Halloween once marked the end of summer. A time when the ancient Celts prepared to descend into winter, anticipating the cold, dark and often deadly season ahead. Halloween marked change, a time when the Celts believed the worlds of the living and dead became blurred.
In Aotearoa New Zealand it’s a festival of costumes and sweets on a long light evening in spring. But just imagine, only for a moment, that 24 months ago I suggested we “up the anti” on Halloween. I asked you to imagine a world that had been swept by a deadly pandemic, more dangerous and far reaching than the Spanish flu. That I asked you to imagine this virus on our doorstep – the local Countdown was closed for a deep clean yesterday, and that I suggested you take your children out to reach for sweets from strangers, not knowing where this modern plague was lurking. You may have thought I was deranged.
Level 3.1. Whatever that means. I’ve now lost count of how many weeks we haven’t been able to gather indoors, meet more than one masked household at a time, or browse the isles of Bunnings for essential DIY supplies without having to take a leap of faith in an online order. Our kids are still learning from home. They’re the lucky ones with good internet, a device to work on, and a corner of our comfortable home to study. Apparently 40% of the secondary school kids at Decile 1 schools in Auckland haven’t turned up online. It’s been 3 months. They’re unlikely to be back. And so the gaps continue to widen.

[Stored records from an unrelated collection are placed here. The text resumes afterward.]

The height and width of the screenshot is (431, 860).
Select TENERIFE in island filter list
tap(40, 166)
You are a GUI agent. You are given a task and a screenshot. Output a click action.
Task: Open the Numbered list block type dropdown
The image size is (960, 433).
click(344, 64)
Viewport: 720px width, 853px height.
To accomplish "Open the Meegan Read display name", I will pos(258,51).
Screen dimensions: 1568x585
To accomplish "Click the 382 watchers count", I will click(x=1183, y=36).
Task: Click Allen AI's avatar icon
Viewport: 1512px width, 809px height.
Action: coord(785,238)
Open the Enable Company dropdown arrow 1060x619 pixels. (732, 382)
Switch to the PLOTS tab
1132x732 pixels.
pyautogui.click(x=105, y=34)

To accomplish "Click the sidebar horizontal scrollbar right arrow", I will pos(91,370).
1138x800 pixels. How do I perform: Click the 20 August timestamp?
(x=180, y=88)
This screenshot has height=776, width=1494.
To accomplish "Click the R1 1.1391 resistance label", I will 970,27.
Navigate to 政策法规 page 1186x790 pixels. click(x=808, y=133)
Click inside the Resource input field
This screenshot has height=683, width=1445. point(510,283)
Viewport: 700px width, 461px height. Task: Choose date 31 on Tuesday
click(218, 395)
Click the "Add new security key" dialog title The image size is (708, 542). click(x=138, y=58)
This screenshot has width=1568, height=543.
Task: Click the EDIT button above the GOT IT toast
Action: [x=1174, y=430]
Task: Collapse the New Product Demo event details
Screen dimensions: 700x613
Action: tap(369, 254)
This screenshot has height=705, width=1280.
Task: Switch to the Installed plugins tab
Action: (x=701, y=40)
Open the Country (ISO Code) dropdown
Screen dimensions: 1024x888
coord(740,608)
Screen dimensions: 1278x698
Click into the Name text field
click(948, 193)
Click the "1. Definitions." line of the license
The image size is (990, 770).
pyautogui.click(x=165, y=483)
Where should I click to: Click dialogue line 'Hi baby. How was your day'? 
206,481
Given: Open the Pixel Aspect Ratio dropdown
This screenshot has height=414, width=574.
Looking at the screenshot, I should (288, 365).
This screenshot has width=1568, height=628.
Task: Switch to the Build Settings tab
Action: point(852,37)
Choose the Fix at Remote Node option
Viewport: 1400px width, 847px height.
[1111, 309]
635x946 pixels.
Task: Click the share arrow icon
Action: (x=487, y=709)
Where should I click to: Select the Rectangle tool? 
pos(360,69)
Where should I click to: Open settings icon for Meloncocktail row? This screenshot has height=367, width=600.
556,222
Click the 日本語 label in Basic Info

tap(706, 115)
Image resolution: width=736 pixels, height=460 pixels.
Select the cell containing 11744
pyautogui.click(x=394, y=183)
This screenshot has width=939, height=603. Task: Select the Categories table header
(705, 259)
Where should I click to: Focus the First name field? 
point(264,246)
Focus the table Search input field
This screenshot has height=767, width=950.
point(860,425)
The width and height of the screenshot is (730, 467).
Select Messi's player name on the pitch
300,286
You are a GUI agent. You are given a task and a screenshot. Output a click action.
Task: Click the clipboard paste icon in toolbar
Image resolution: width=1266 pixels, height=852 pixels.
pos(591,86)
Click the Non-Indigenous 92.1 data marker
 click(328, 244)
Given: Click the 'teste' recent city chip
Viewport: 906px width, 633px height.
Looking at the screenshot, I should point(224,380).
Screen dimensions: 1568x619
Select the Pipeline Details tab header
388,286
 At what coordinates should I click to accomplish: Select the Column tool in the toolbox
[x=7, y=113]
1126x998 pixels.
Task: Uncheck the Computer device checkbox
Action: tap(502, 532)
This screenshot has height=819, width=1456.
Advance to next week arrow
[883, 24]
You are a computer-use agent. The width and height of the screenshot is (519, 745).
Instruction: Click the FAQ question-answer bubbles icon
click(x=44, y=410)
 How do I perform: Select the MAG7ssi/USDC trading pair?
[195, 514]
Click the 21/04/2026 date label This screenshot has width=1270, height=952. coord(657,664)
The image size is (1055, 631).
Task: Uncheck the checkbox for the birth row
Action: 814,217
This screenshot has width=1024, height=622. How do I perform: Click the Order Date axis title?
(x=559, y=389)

We’ve been working hard on replicating the other life learning that comes with school. The spontaneous contact with friends and classmates, the incidental exercise getting to and from school, the chance to get outdoors and breathe. We all signed up to move 42km (marathon distance) over these last 2 weeks in lockdown. “Move” can mean running, walking, biking or using a pogo stick. The girls have 3km to go.
Lockdown life consists of wearing the same clothes daily, scraping hair with mismatched roots back into an improvised knot, and desperately trying to replenish the fruit bowl as a healthy offering – we’ve all switched from 3 healthy meals to a daily snacking buffet that resembles a sushi train. Moving is important.
The working man in our nuclear family is getting on OK. He dons a shirt for meetings. A bit like a newsreader with office dress from waist up and board shirts coupled with bare feet below the monitor. He’s an introvert anyway so he’s not too troubled by the bubble rules. He can do any number of solo sports, whiling away a weekend on the water. But I wonder how long it will take the rest of us to get used to being around people again. What will this generation look like? Will there be some kind of legacy in the way they live like those who gave up sugar in their tea after the war rationing?
We’re not in a business bubble that’s affected by lockdown. That would be its own kind of horror. The local wine shop must be doing OK, possibly better. Online orders must be going through the roof. But I’m not sure that hospitality will ever be quite the same again.
I met a hairdresser in the street who’s been approached by numerous clients to do al fresco garden haircuts. She’s resisting these illegal trysts for now. After all anyone sporting a coiffured look will be taken down. Aucklander’s are doing it scruffy right now for the team of 5 million. I’m picturing the line-ups outside of salons when our world reopens.
Meanwhile Auckland’s pattern of mercurial spring rain has finally stopped. The sun is out with birds and insects aplenty. It’s still level 3.1 and we can gather outdoors. There’s never been a better time for a picnic.